2.1 Architecture of a Spoken Language System | Voice User Interface Design 2004

We begin with a high-level overview of the elements of a spoken language system and then look in more detail at what happens inside the recognizer. Finally, we discuss two speech technologies that are sometimes used in speech applications: text-to-speech synthesis and speaker verification.

2.1.1 Elements of a Spoken Language System

When you design a voice user interface, you are, in effect, defining a set of potential conversations between a person and a machine. Each of those conversations consists of a series of interchanges, with the machine and the human taking turns speaking. To meet the needs of the human user, the machine must "understand" what the user says, perform any necessary computations or transactions, and respond in a way that moves the conversation forward and meets the caller's goals.
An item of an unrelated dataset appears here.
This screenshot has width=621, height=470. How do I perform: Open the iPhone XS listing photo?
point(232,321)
Figure 2-1 shows the basic architecture of a spoken language system. It consists of a series of processing modules designed to take speech input (the user's utterance), understand it, perform any necessary computations and transactions, and respond appropriately. Following the response, the system waits for the next utterance from the user and repeats the sequence until the call has ended. In this section, we describe the activities of the various processing modules.

Figure 2-1. The architecture of a spoken language understanding system.

graphics/02fig01.gif

Figure 2-2 shows the first step, endpointing, which means detecting the beginning and end of speech. The system listens for the caller's input. The endpointer determines when the waveform, representing the vibrations of the caller's spoken utterance, has begun and then listens for a sufficiently long silence to indicate that the caller has finished speaking. The waveform is packaged and sent to the next processing module, which performs feature extraction.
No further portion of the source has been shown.